BUND-Petition zum Meeresschutz: Nordsee-Pflügen soll verboten werden
72.000 Menschen fordern, die Grundschleppnetzfischerei in Meeresschutzgebieten zu verbieten. Die Trawler bedrohten die Artenvielfalt.
 
Der Bund für Umwelt und Naturschutz Deutschland (BUND) will, dass mit dem Meeresschutz Ernst gemacht wird. Konkret soll die Fischerei mit Grundschleppnetzen in den Schutzgebieten der Nordsee verboten werden. Eine entsprechende Petition des Umweltverbandes haben 72.000 Menschen unterzeichnet.
Im Deutschlands Ausschließlicher Wirtschaftszone (AWZ) der Nordsee gibt es drei Gebiete, die schon seit Jahrzehnten unter Schutz stehen. Allerdings steht dieser Schutz zum Teil nur auf dem Papier, etwa bei der Fischerei. Im Gebiet Borkum Riffgrund wurde zwar vor zwei Jahren die Grundschleppnetzfischerei verboten, ebenso auf 80 Prozent des Gebiets Sylter Außenriff.

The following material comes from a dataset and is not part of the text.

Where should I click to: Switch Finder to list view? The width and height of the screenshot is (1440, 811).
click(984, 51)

Keine entsprechenden Einschränkungen gab es bisher jedoch im Schutzgebiet Doggerbank, einer 10 bis 40 Meter hoch überspülten Sandbank, siebenmal so groß wie Mallorca, weit draußen in der Nordsee. Im November vergangenen Jahres verklagte der BUND die Bundesregierung wegen „anhaltender Zerstörung geschützter Lebensräume und Artenvielfalt durch die Fischerei mit Grundschleppnetzen im Meeresschutzgebiet Doggerbank“.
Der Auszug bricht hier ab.